Not for show, but for function. He strung a canvas between two pines and arranged the bedding from one of the packs underneath it. Then he spread his own bed roll on the other side of the fire. She watched him do it. She’d been braced for something, a moment of confrontation, a testing of the arrangement, some assertion of whatever rights a man in his position might think he had.

The bracing had been exhausting, that constant held breath vigilance. When he just lay down on his side of the fire and pulled his coat over himself and said, “Good night.” in the direction of the flames, she stood there for a moment feeling something she couldn’t quite identify. Then she went to her bed roll and lay down. The fire crackled.

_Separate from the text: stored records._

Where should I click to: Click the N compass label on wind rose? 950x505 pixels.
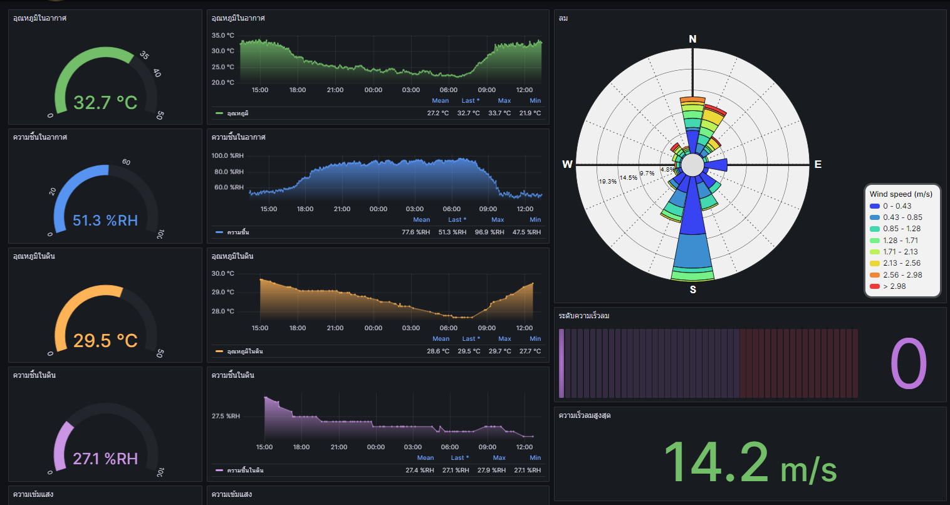692,39
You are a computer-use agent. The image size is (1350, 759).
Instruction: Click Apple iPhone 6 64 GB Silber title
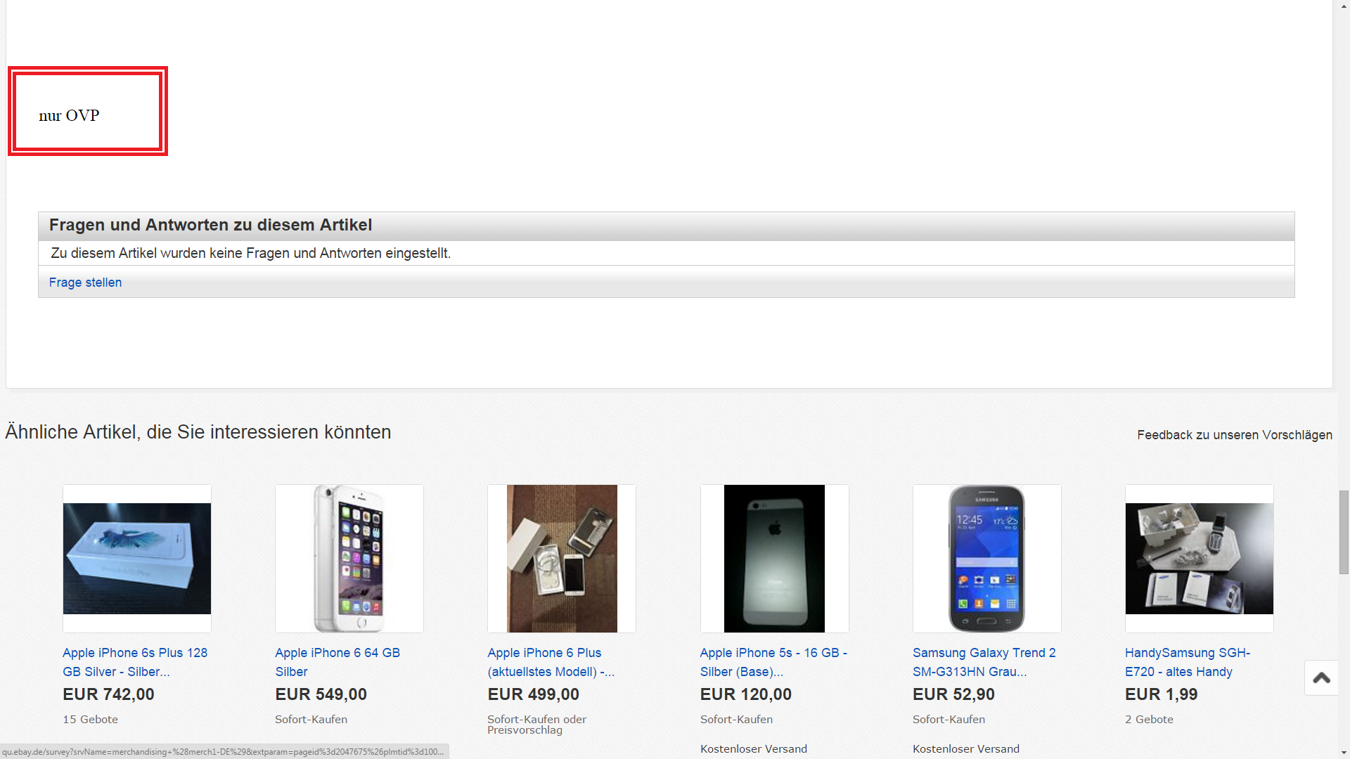coord(338,662)
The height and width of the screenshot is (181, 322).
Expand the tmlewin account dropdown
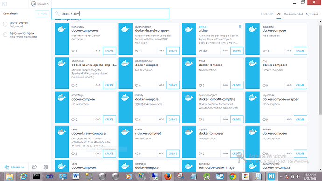pos(40,4)
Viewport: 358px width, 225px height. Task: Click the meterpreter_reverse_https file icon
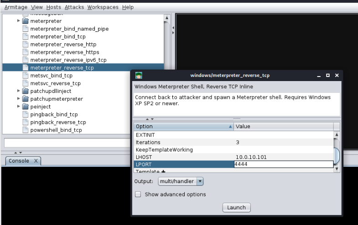(x=26, y=52)
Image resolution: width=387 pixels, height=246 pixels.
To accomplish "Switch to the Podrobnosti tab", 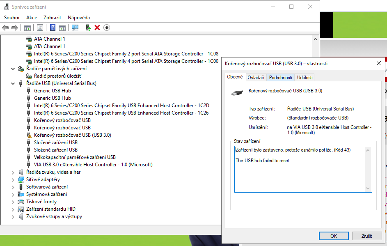I will click(x=280, y=78).
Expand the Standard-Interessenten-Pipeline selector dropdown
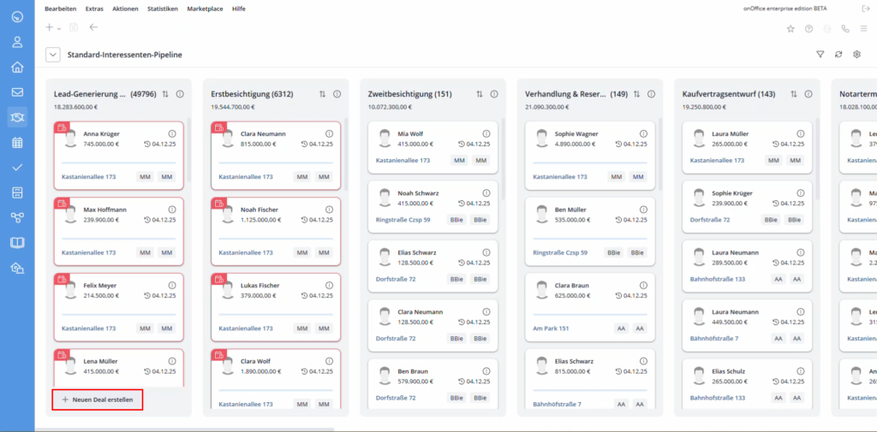This screenshot has height=432, width=877. click(53, 55)
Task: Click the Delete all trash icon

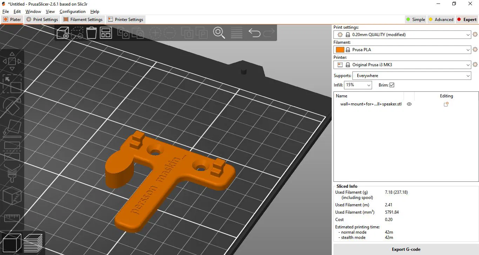Action: point(91,33)
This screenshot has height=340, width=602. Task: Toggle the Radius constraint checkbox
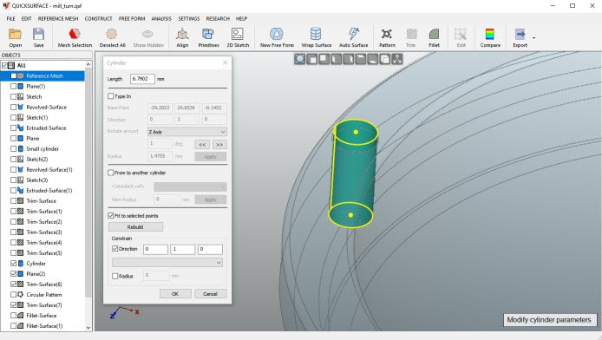(x=115, y=276)
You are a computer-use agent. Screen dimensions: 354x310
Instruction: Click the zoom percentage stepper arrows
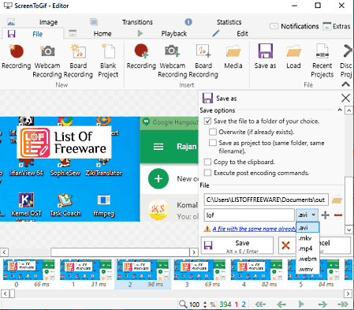point(205,304)
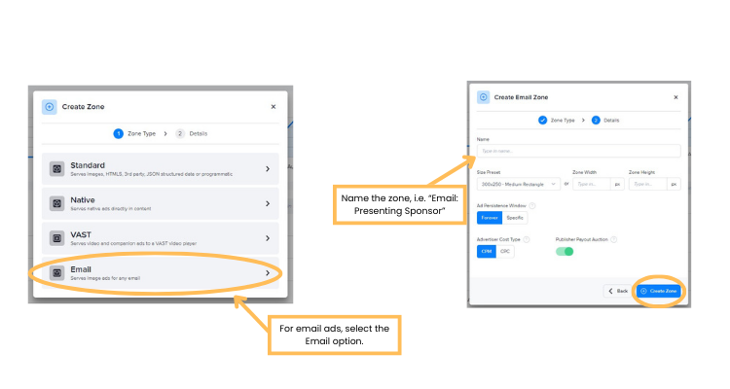Expand the Standard row chevron arrow
The height and width of the screenshot is (389, 730).
(268, 169)
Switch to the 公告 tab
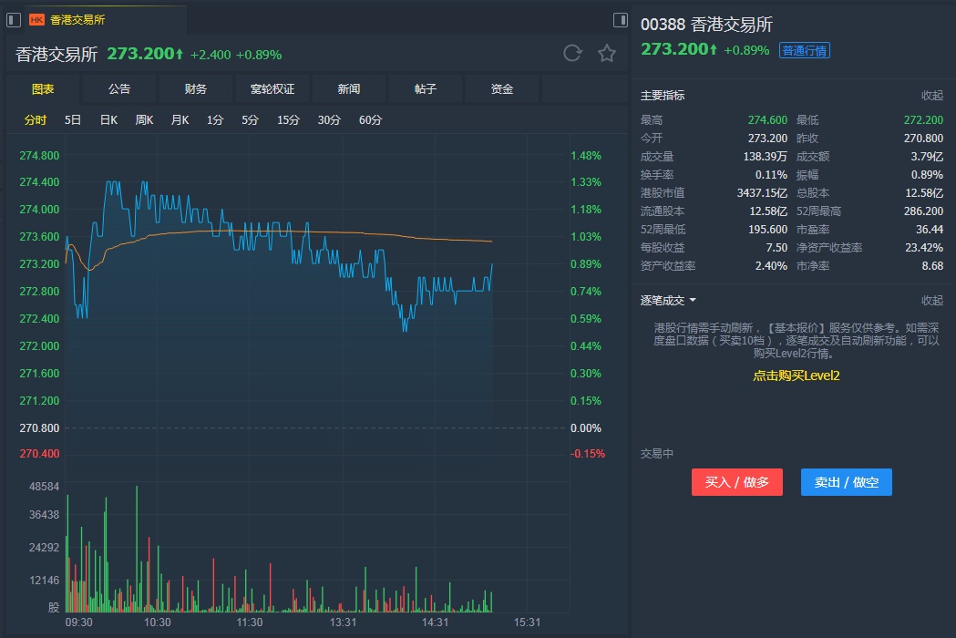 point(119,88)
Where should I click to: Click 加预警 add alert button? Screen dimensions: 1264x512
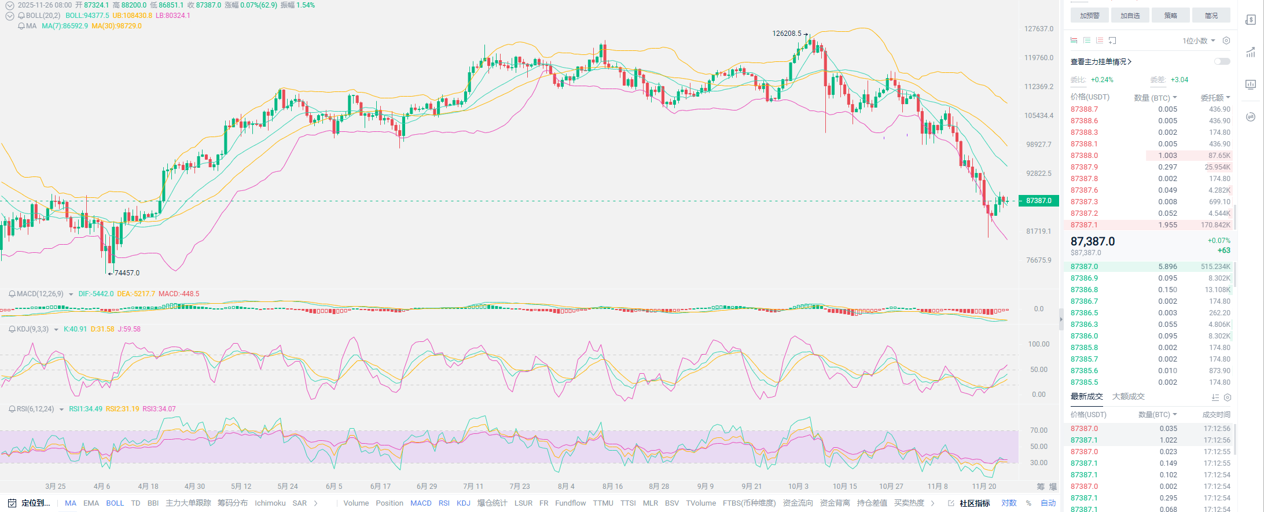[1089, 16]
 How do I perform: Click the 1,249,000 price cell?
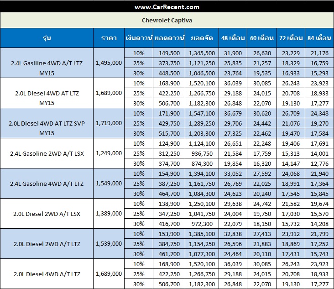tap(109, 153)
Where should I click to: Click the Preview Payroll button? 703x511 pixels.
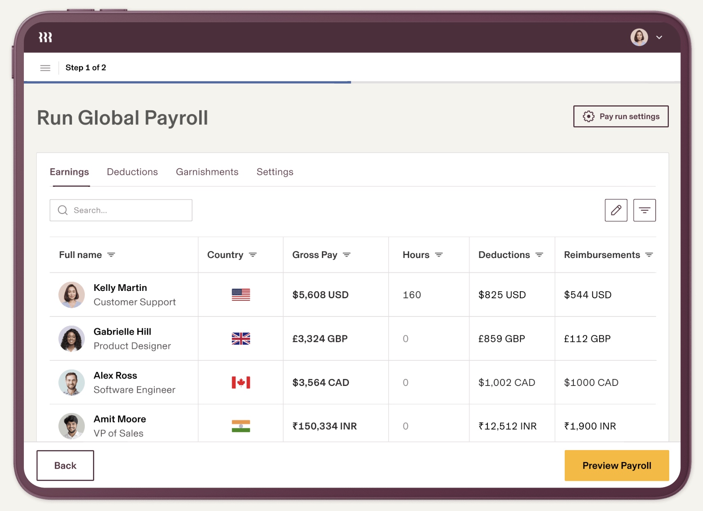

Somewhere above them, wind moved through the pine tops with a sound like breathing. She lay on her back and stared up at the canvas above her and listened to the wilderness settling in around them. He was already asleep, she thought, or pretending to be, which amounted to the same thing. She was not asleep for a very long time.

Uh three days into the mountains and she had learned a few things about Silas Boone. He woke before dawn, every dawn, and had water boiled and food started before full light. He didn’t eat much. He ate efficiently, the way men who’d gone hungry ate, with attention and without waste. He tracked weather through some combination of observation and intuition that she didn’t understand yet, reading the sky and the wind with the focused expression of someone reading a letter with bad news in it.

He never talked about himself. She tried once, on the second morning, to ask him something ordinary. Where he’d grown up, whether he’d always been in the mountains. And he’d answered in three words and a half gesture, and then gone back to checking the mule’s harness. It wasn’t rudeness, exactly. It was more like the conversational equivalent of a door that was closed but not locked.